Ideas for Overcoming Relationship Problems in Anxiety
In my last post I started to think about relationship tensions in anxiety. I considered the ways in which relationships can be a source of anxiety and how anxiety can badly affect relationships. It can become something of a vicious circle in which patterns of emotion and behavior become locked in. There are however some ways to break into the circle and improve the situation. In this post I’m offering a few starting points.
The first step in making change is to acknowledge a problem exists and that your beliefs, behaviors and emotions may be contributing to this. It isn’t easy, and when you feel vulnerable and put on the temptation is often to blame others for making you feel worse. All these things may, to a greater or lesser extent, be true - but this is about trying to get out of the rut you’ve been stuck in and which is possibly getting worse.
Consider the important people in your life. If you’ve been feeling tense rather than happy or relaxed around them, or if you’ve been arguing with them, it may be time to get some things into the open. These important people may not have a clue as to what you’ve been struggling with. Opening up can lift a huge weight off your shoulders and help them to understand that they aren’t the source of your moods.
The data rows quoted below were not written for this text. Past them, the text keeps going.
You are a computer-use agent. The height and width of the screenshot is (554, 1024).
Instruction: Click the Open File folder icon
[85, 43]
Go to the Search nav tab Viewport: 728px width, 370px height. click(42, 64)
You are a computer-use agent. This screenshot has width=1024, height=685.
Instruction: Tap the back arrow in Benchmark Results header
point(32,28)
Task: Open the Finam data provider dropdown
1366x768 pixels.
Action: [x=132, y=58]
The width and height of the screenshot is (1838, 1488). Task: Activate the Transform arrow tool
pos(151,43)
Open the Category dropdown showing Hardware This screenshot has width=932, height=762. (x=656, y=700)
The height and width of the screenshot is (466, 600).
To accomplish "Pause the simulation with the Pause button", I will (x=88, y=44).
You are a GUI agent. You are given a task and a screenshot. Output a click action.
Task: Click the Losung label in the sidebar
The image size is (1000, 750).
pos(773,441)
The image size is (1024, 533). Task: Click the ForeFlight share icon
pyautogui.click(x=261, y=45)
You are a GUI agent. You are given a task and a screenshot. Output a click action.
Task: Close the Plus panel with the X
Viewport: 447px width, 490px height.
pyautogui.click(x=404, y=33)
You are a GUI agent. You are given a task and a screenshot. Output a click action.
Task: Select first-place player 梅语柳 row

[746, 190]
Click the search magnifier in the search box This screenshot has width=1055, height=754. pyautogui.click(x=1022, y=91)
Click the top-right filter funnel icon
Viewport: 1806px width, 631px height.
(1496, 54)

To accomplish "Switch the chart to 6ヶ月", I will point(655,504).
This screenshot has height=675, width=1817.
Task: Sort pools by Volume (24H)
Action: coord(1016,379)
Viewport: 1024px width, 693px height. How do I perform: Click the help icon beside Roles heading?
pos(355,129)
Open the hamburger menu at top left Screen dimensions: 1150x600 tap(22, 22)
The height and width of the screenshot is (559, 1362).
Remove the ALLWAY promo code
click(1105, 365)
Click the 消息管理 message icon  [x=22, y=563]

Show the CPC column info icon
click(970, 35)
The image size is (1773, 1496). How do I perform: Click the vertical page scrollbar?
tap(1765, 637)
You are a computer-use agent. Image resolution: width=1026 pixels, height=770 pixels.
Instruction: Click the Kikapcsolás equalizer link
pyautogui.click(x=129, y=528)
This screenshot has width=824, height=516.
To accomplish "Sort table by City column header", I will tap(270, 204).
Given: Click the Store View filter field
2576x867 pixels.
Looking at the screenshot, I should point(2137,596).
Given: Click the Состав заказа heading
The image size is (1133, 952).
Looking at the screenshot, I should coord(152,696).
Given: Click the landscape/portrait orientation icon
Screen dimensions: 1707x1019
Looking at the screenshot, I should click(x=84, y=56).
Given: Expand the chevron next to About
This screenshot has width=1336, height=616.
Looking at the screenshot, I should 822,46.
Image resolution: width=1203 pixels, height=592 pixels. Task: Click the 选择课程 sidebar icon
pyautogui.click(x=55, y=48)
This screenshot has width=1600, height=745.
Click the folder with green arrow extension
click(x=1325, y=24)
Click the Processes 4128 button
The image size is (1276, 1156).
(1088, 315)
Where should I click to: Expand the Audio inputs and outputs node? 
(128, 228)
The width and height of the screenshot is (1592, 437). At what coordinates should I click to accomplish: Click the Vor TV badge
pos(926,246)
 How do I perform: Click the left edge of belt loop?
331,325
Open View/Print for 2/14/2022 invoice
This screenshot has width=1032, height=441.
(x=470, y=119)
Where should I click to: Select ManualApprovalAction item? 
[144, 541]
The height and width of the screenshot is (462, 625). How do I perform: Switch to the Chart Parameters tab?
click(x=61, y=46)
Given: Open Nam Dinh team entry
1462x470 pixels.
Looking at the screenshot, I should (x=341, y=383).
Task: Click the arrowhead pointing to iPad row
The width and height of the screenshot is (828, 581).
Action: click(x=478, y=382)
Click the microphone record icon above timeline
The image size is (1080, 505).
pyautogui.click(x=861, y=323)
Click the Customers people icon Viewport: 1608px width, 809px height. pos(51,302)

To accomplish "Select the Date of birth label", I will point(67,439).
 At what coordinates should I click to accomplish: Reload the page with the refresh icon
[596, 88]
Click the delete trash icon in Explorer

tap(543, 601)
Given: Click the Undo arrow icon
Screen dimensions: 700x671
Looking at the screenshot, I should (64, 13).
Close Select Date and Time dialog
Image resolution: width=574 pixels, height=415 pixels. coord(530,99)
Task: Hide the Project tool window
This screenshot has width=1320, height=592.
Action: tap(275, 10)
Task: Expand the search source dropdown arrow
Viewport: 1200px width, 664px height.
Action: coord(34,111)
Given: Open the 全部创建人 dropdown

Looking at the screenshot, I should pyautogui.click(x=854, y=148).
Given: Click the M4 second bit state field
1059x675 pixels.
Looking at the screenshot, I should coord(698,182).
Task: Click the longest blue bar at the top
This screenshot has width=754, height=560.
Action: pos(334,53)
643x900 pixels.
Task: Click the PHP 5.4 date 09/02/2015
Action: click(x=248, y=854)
Try replacing the angry, intolerant, cutting or defensive comments with something nice, or nothing at all. If you’ve been defending yourself like this for long periods of time the people around you will be walking on eggshells. Use a few compliments, do something nice, ask questions about things you know are important to them. Bringing those important people back on side shouldn’t take too long, but you might have to expect the odd comment about your former behavior and take them on the chin.
Remember that other people have moods too. They won’t always respond the way you might like and they may, for no obvious reason, be moody and snappy. Don’t take this as a sign of rejection. If anything, now is the time to step up your nice person behavior. It may mean giving the person space, or making them a drink, or just listening to what they have to say.
If you have a partner try to find a time and place where you know anxiety won’t encroach and rekindle your intimacy. Remind yourself of the things you like to do and places you like to go. You may have to negotiate a few changes along the lines of, ‘I can’t do everything we used to do together, but there are still things we can do.’ It’s a bridge between doing nothing and something. In turn you may find that your partner asks you questions about yourself, your boundaries and maybe issues about treatment. Your partner may have to come to terms with change and the fact that answers to questions like, ‘how long will you be like this?’ aren’t easy to answer.
These are just a few ideas to consider. Your own situation and circumstances are unique so adapt the ideas and, of course, add your own.